# bornholm - dänische insel vor schweden



## baxter (8. August 2005)

tach,

bevor ich letzte woche zum familienkurzurlaub nach b gestartet bin, habe ich vergeblich hier im forum nach themen diesbezüglich gesucht. also soll es meine aufgabe sein diesen mangel zu beheben.

los ging´s erst mal 1200 ab sassnitz / mukran





der örtliche getränkehandel sollte unbedingt vor übersetzen noch besucht werden weil, a) dort gutes dänisches bier gehandelt und b) auf der anderen seite ebensolches erheblich kostenintensiver zur verfügung gestellt wird.

die überfahrt mit ms "hammerodde" gestaltete sich spektakulärlos (sehr zur freude der übrigen familienmitglieder)





schon auf der kurzen fahrt zum ferienhaus konnte man sehen, daß das fahrrad als fortbewegungsmittel sehr beliebt ist. das geht über den einzelkämpfer auf dem rennrad bis zur großfamilie mit kind und kegel.
am zweiten tag konnte ich dann zur ersten runde starten. den rest hatte ich an den strand geschickt, der an eigentlich jeder stelle auch hochgesteckte erwartungen erfüllt.




da gibt es breite sandstrände auf der südseite und schärenartige felsenformationen auf der nordseite.
entlang der küste sind kleine trampelpfade entstanden, auf denen man herrlich, immer das meer im blickfeld, entlangfahren kann.















aber auch die angelegten radwege sind es wert gefahren zu werden. gut ausgeschildert, durch größtenteils kleine nebenstrassen und feldwege. auf den en links und rechts viel zu entdecken ist.




zum beispiel behausungen der gemeinen inselbewohner





hinkelsteine





dänische gemischtwarenläden für die dinge des täglichen gebrauchs; selbst-
verständlich immer mit einer kasse des vertrauens

schöne details an den häusern, in denen oft kunsthandwerker ihre ware feilbieten





da man als ferienhausbewohner selbstverpfleger ist kann man die portionen
nach eigenem ermessen gestalten; heute im angebot - ham ham hamburger





auf einer tour sind mir sogenannte geo-cacher  begegnet.




mit gps-geräten suchen die nach versteckten döschen und dosen an plätzen, deren koordinaten auf diversen websiten veröffentlich werden. nach 10 min vergeblichen mitsuchens hatte ich dann aber genug und hab mich getrollt.
auf der rücktour hab ich die holländer wieder getroffen. die box hatten sie dann auch gefunden.

und bevor ich jetzt noch weiter mit stundenlangen monologen langweile stelle ich die bilder einfach so rein, teilweise mit kleinen bemerkungen.





der morgendliche trip zum hiesigen bäcker (das weißbrot ist absolute spitze)





teilweise fühlte man sich wie in deutschen mittelgebirgen; es gibt wirklich von allem etwas










hier die "dronningstenen" oberhalb vom "ekkodalen"





ekkodalen ist ein tektonischer bruch mitten im almindingen, dem größten waldgebiet der insel. wenn man gegen die wand ruft kommt eben ein ekko zurück.
oberhalb diese bruches hat man jede menge singletrails




und wurzeltrails, die dem namen alle ehre machen





so, das fürs erste.


----------



## Adrenalino (8. August 2005)

Wow, ich bin beeindruckt!!  
Ich lege meinen Urlaub immer in Gegenden in denen ich schön trainieren und Höhenmeter sammeln kann.
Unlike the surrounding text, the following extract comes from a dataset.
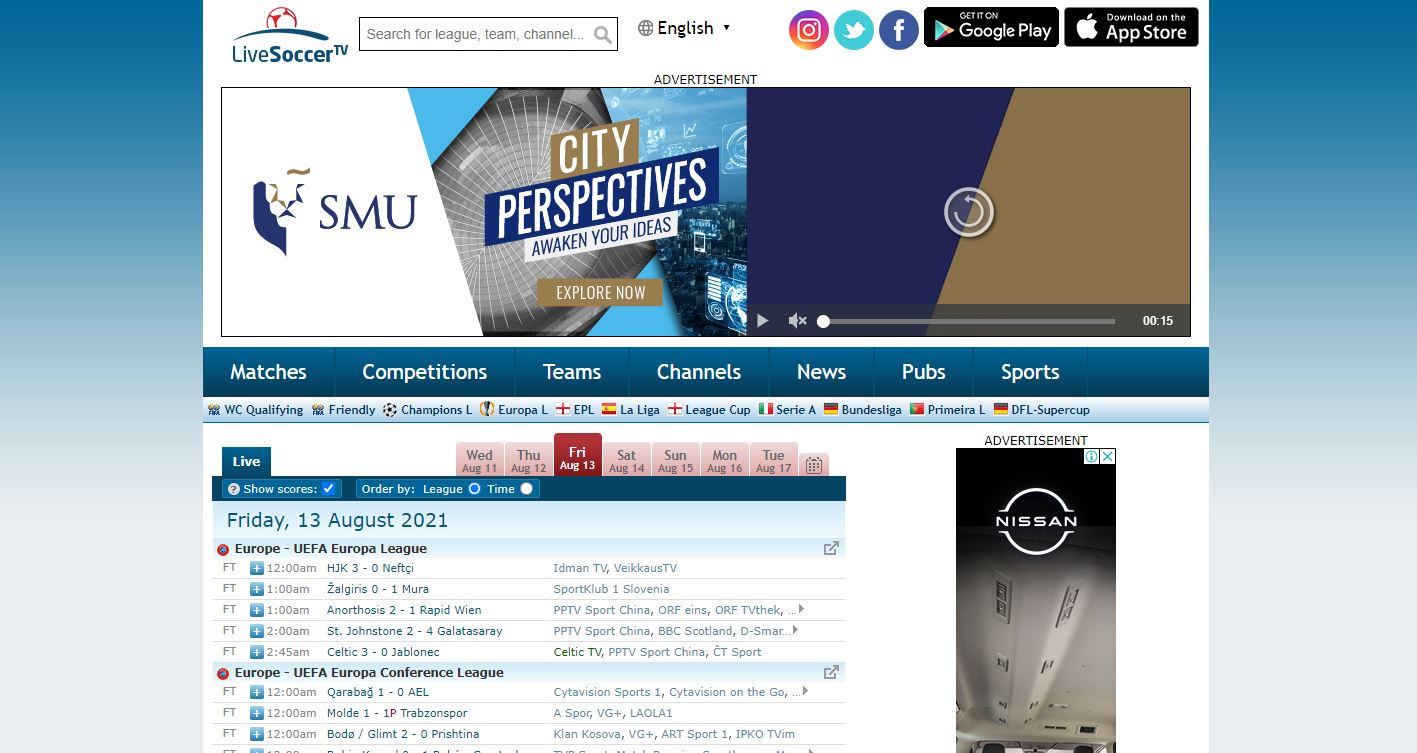Unmute the ad video sound

click(x=797, y=321)

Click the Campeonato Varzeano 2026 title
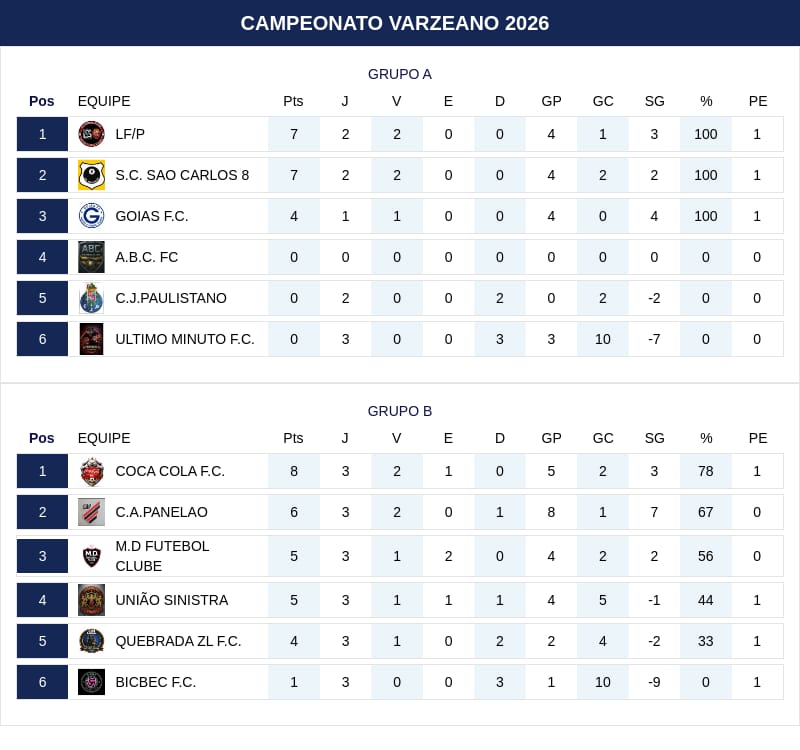point(395,23)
Was die HM angeht wird es aber auf Bornholm nicht weit her sein mit, oder?
Ansonsten.......ich glaub da muss ich hin!


----------



## MTB-News.de




----------



## HAWKI (8. August 2005)

Einen schönen Bericht hat uns der baxi da geschrieben!




			
				baxter schrieb:
			
		

> da man als ferienhausbewohner selbstverpfleger ist kann man die portionen
> nach eigenem ermessen gestalten; heute im angebot - ham ham hamburger




Aber von wegen ham ham Hamburger! Wo ist der linke Fuß? Und der rechte sieht auch schon lecker gegrillt aus. baxter: Du wirst doch nicht etwa......das Hamburgerfleisch.....?!


----------



## baxter (10. August 2005)

noch einen kleinen nachschlag hab ich zu bieten.
die nordküste ist wie gesagt eher schärenartig / felsig, was aber nicht zwangsläufig heißt, daß radfahren unmöglich ist. meiner meinung nach ist es neben dem almindingen-wald der schönste teil der insel.




hier in der gegend um gudhejm; die stadt selbst sollte schnell durchfahren werden, weil touristisch voll erschlossen.
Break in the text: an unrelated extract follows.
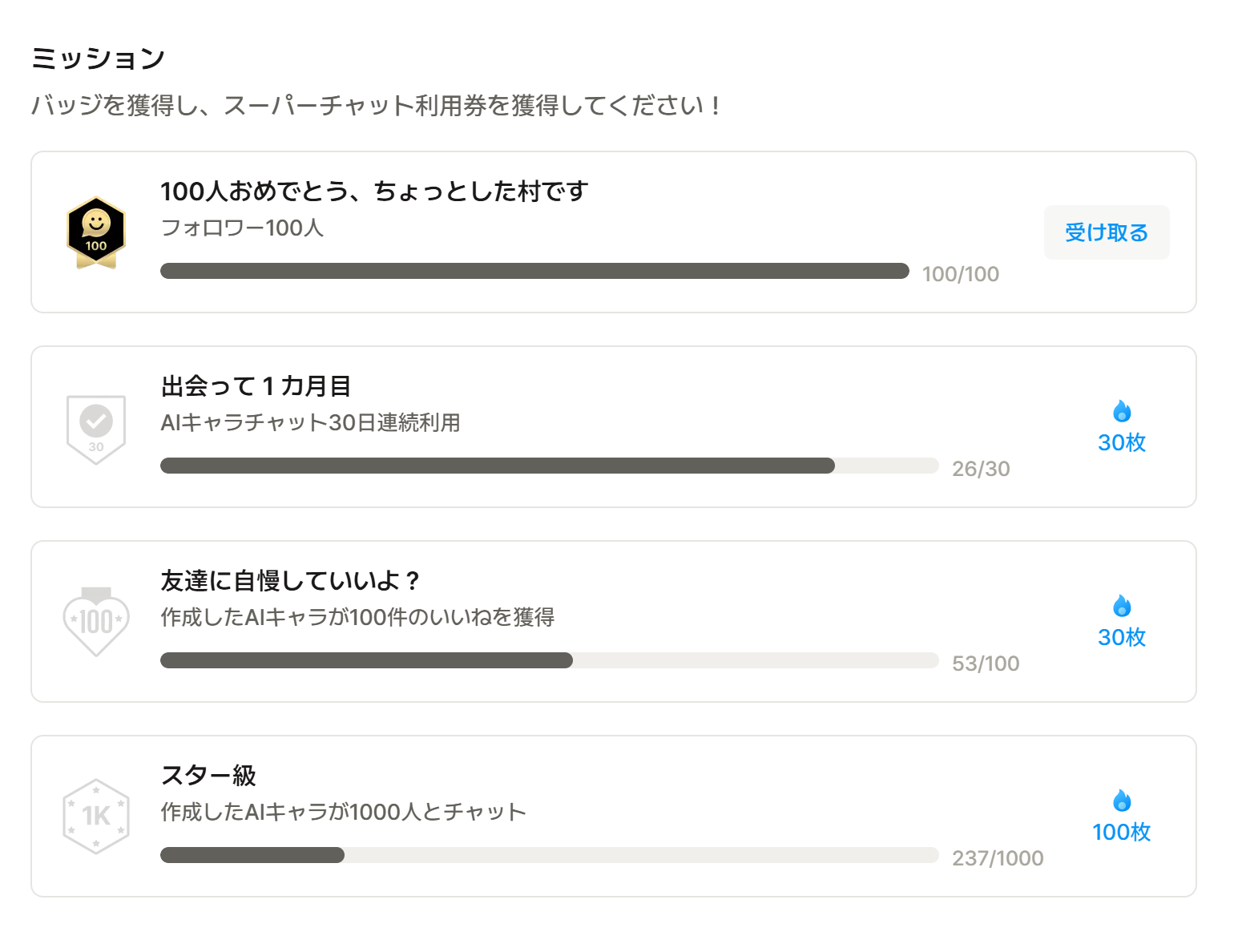Click the ミッション section heading
Screen dimensions: 1234x952
point(98,58)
wenn möglich, habe ich die touren immer so gelegt, daß ich den rückweg von west nach ost hatte. da der wind meist aus west kommt, eine feine sache ;-)

am nordwest - zipfel sollte undbedingt die größte skandinavische festung "hammerhus"
besichtigt werden.




eine wirklich sehenswerte anlage (nebenbei noch kostenfrei zu besichtigen)
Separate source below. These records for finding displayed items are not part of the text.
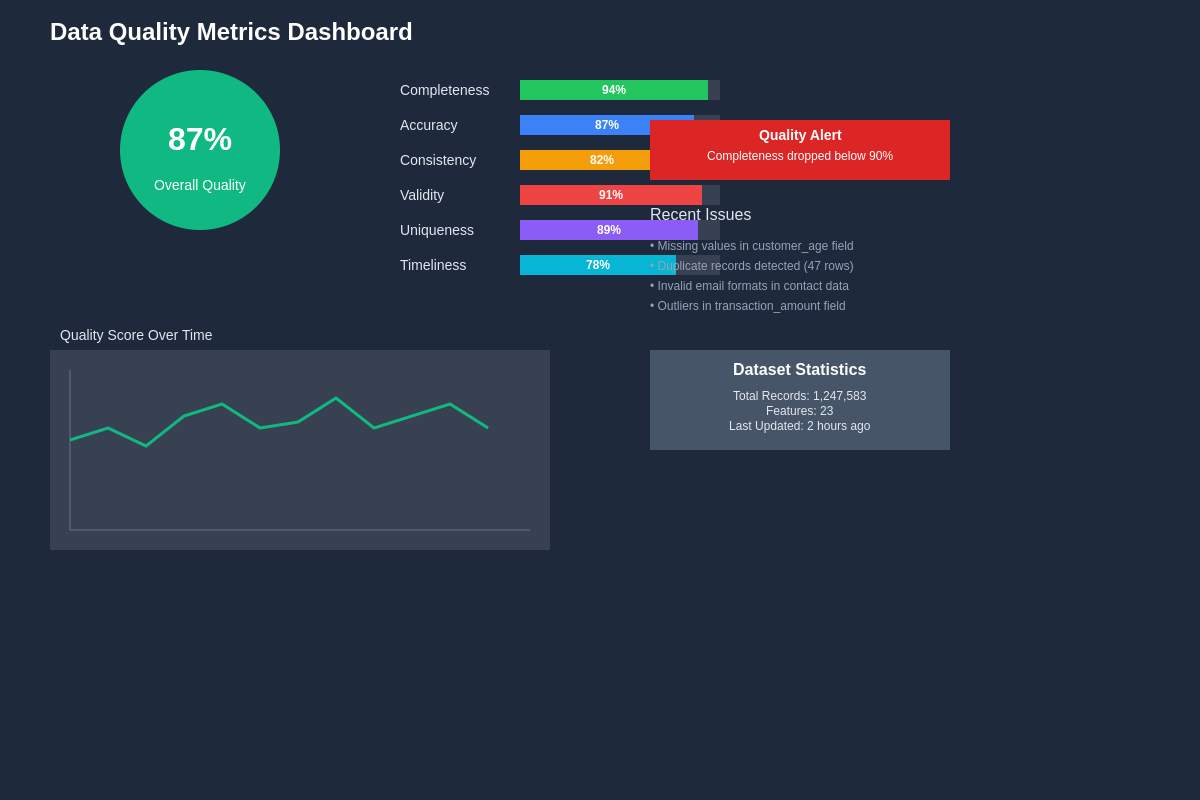Click the cyan Timeliness 78% bar
Viewport: 1200px width, 800px height.
tap(597, 265)
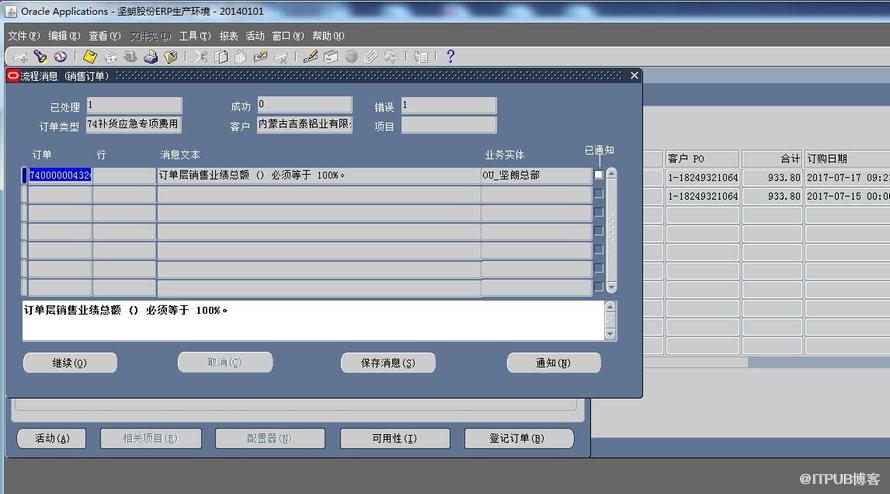Click the Copy icon in toolbar
Screen dimensions: 890x494
tap(222, 57)
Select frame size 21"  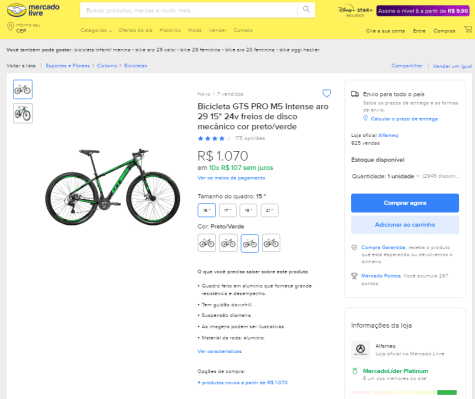269,210
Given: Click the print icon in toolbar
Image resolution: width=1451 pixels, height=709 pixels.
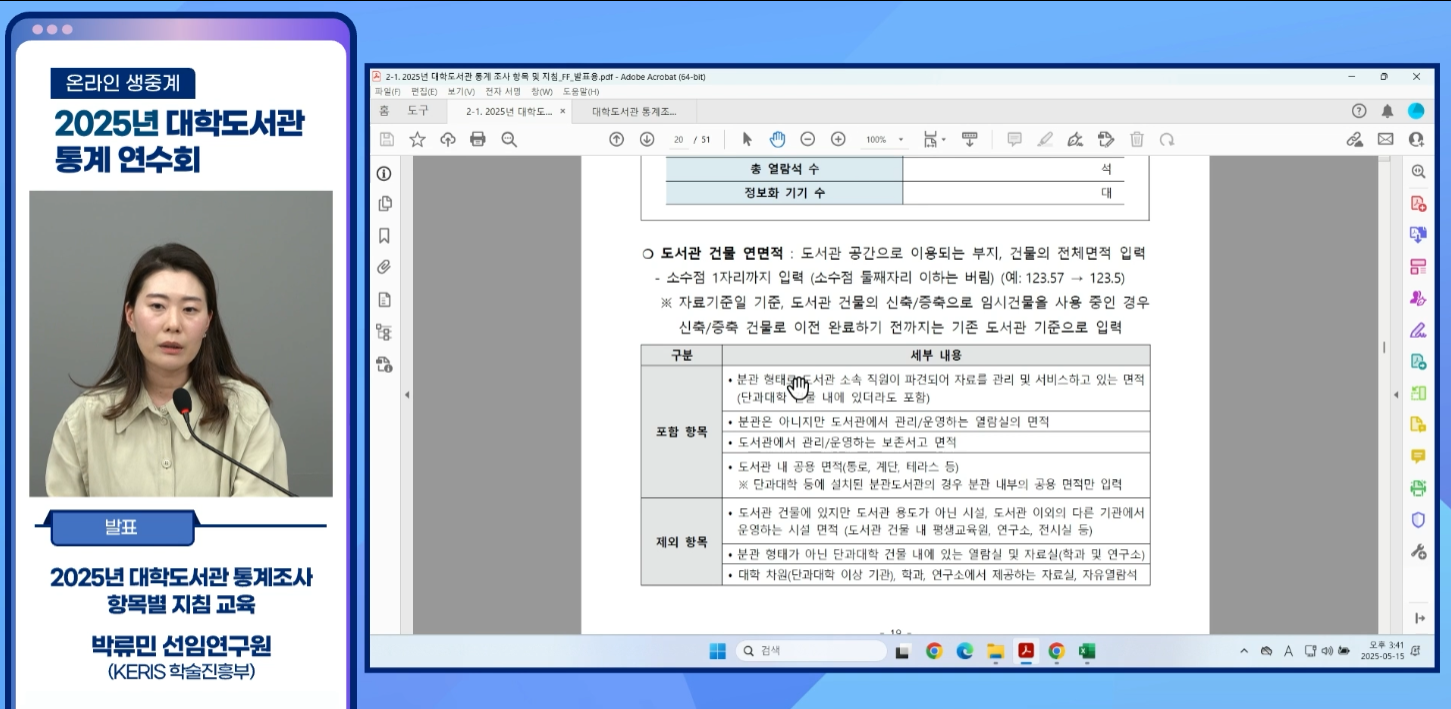Looking at the screenshot, I should coord(478,139).
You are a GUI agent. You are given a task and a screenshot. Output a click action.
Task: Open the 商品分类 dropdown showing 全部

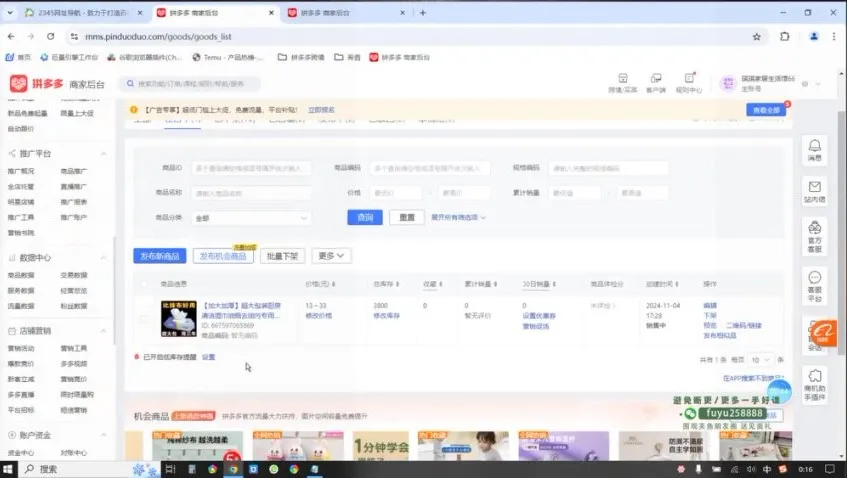(251, 217)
bei schönem wetter ist die südküste schwedens zu sehen (ich hoffe auf dem bild zu erkennen)

auch hier überall kleine trails mit wahnsinns ausblicken






keine zehn minuten von "hammerhus" an der westküste entlang schon das nächste highlight. "jons kapel" bzw "jons kirche" eine freistehende felssäule.





hier die treppe zum felsen





die mittleren zwei zacken sind "jons kapel"

ich denke, daß reicht erst mal. wer noch mehr wissen will schauen hier

oder fährt noch besser selbst hin. es lohnt allemal, ehrlich.

schönen tach noch


----------



## herbert008 (3. April 2008)

Tolle Bilder! Hab auch vor drei Jahren einen wunderschönen Urlaub im Ferienhaus in Dänemark gemacht. Allerdings mit Familie und ohne Bike :-( War zwar trotzdem ein toller Urlaub, aber diese Fotos zeigen mir wiedermal dass ich das unbedingt nachholen muss.

Welche Radtour hat dir denn am Besten gefallen?


----------



## GnadenWade (8. Oktober 2008)

Habe auch schon mehrere MTB Urlaube auf Bornhom verbracht und kann die Insel nur empfehlen. Insbesonde für Familien ist für jeden etwas dabei.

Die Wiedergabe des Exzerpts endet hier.